======== Blok Teks ========

Minggu, 18 Januari 2009

REZEKI YANG TAK TERDUGA

Suatu hari seorang teman saya, namanya Firman dalam sebuah obrolan di rumah, memberi sebuah kesimpulan yang saya tidak duga, yaitu rezeki dari Allah itu tidak pernah salah alamat. “Maksudnya apa Man?” tanya saya jadi pingin tahu lebih mendalam. “Begini Kang, kalau saya lihat supir-supir angkot kalo’ lagi narik kan suka belok sama berhenti seenaknya. Suka bikin pengguna jalan lainnya jengkel. Menghalangi jalan, bikin macet, suka serempeten. Udah gitu penumpang yang diuber-uber ya segitu aja. Tapi nih Kang, saya pernah naik mikrolet dari Senen ke Kampung Melayu. Supirnya udah rada tua. Narik angkotnya kaya’ orang yang ngga’ butuh penumpang.” Firman ngomong dengan penuh semangat. “Kaga’ butuh penumpang kaya’ gimana?” tanya saya pingin tahu lebih jauh.

“Iya tuh, dia ga’ pernah ngetem nungguin penumpang. Kalo ngga’ ada yang nyetopin dia engga’ berhenti.Tapi penumpangnya sepanjang perjalanan ngga’ pernah kosong. Kalo ada yang turun, ada juga yang naik. Eh anehnya, waktu ada mikrolet lain nyalip dia buat ngambil penumpang, itu calon penumpang malah naik mikrolet dia.” Jelas Firman. “Iya Man, rezeki mah udah ada yang ngatur. Yang penting kita istiqomah dalam berikhtiar mencari rezeki di jalan yang benar, penuh kesabaran dan syukur, maka Allah pasti memberikan rezeki yang memang sudah dipersiapkan buat kita itu kepada kita.”Kata saya sembari nambahin penjelasan.

========

▶ [Rumusan Soal 1] Sebutkan tiga sikap dalam mencari rezeki yang disebut dalam kalimat penutup cerita tentang rezeki tak terduga.
▶ [Rumusan Soal 2] Teruskan cerita tentang rezeki tak terduga mulai setelah kalimat terakhirnya.

======== Data Tercatat ========

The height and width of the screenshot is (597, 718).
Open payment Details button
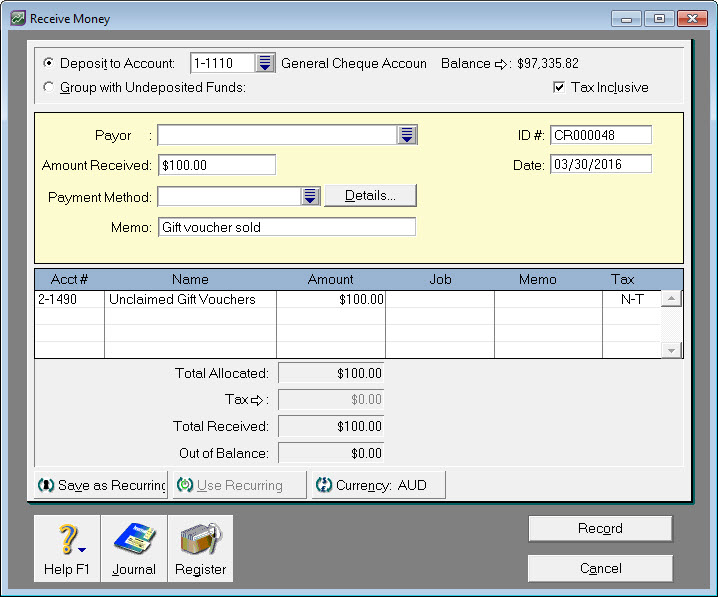tap(370, 196)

========

▶ [Jawaban Latihan 1] Istiqomah, kesabaran, dan syukur.

▶ [Jawaban Latihan 2]
Teman saya yang lain, Bayu, juga ikut nambahin. “Bener Kang, coba kalo kita amatin. Kalo kita bercukur, maka terbesar kemungkinan tukang cukurnya berasal Garut. Kalo kita nemuin tukang “rokok” yang ada di pinggir jalan atau yang ada di ujung dari gang perumahan kita, maka bisa diperkirakan kebanyakan mereka dari Kuningan, Jawa Barat. Begitu juga Kang, tukang tambal ban di pinggir jalan, kebanyakan mereka ya dari Tapanuli. Tukang kredit keliling yang suka muter di perumahan, dari Tasikmalaya.” “Kamu punya penjelasan Yu.”tanya saya. “Begini, setiap orang itu akan mendapat rezeki dari keterampilan yang dimiliki. Orang Garut yang punya ketrampilan mencukur, maka ia akan membuka usaha cukur rambut. Jadi orang lain akan membayar atas jasa atau ketrampilan dan jerih payah kita. Sama juga halnya dengan kita. Keterampilan atau keahlian apa yang kita miliki dan kita “jual” sehingga orang lain mau mengeluarkan uang atas jasa penggunaan keahlian atau keterampilan kita.”Bayu menjelaskan dengan penuh semangat.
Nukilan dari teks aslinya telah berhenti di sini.